He’s sometimes a reckless fellow. But his heart is in the right place.

  “The sad fact is, based on the blood-soaked record, the presidency of the United States is a dangerous job. Until proven otherwise, I have to assume the threat is real. Isaac will work up the case.”

  “Can’t ask for better than that,” said Coligney. “Good luck, Isaac.” He gave Bell the list and shook his hand. Then he thanked Van Dorn and sauntered out of the cellar bar with a lighter step than he had entered with.

  Isaac Bell knew he’d need good luck and then some. He was suddenly working up two cases. The Black Hand was growing bolder every day.
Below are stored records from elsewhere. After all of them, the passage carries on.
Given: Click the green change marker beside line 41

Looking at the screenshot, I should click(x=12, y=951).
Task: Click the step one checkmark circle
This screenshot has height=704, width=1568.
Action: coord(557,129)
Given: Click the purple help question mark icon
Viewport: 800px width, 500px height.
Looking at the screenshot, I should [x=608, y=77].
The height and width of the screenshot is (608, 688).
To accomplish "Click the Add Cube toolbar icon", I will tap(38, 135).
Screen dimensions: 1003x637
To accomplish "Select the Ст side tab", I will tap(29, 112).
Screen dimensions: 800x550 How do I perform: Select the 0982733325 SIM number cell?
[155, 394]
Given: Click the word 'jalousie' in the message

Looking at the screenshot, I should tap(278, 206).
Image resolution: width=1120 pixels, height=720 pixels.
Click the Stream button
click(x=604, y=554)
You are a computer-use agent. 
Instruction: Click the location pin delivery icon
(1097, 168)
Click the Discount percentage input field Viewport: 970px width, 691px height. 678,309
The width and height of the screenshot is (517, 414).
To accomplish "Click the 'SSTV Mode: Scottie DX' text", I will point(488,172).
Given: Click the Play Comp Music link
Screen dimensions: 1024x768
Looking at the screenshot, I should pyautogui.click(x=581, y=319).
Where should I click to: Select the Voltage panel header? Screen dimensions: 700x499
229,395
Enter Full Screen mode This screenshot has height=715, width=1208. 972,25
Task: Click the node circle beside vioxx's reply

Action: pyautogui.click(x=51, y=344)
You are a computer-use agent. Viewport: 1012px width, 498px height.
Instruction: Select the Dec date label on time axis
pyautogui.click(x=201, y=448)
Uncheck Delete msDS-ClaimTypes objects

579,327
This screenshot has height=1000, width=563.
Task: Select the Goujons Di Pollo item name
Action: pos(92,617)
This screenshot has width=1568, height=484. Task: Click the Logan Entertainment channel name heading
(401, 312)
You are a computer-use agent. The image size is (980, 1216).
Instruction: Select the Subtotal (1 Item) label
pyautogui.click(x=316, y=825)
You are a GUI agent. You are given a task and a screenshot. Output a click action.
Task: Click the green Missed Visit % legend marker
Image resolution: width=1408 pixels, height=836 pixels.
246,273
And while this new case hinged on the word of a less-than-trustworthy brothel keeper, no one could forget that Theodore Roosevelt himself had been hurled into office less than five years ago, when President McKinley was gunned down by an assassin.

  Nick Sayers fingered Isaac Bell’s card suspiciously. “What brings a private detective to the Cherry Grove so early in the morning? Are you seeking a merry end to a long night?”

  “A crime has taken place,” said Bell with a significant glance about the extravagantly decorated library.

  “Crime?”

  “Someone stole Madame Récamier’s dress.”

  “What?”

  Bell indicated the oversize copy of Jacques-Louis David’s oil painting that dominated the room. A skilled artist had reproduced the portrait of the lady reclining on her couch in every detail except that a thin black headband was the only article of clothing that remained of her original costume.

  Bell’s observation elicited an admiring smile from the brothel owner. “You know, Mr. Bell, you’re the first to notice.”

  “I imagine your regular guests don’t come for the clothes.”

  “What can I do for you, sir?”

  “Join me in a private conversation,” said Bell. “Which is to say, not in this library.”

  “What?”

  “We have a mutual friend in law enforcement.”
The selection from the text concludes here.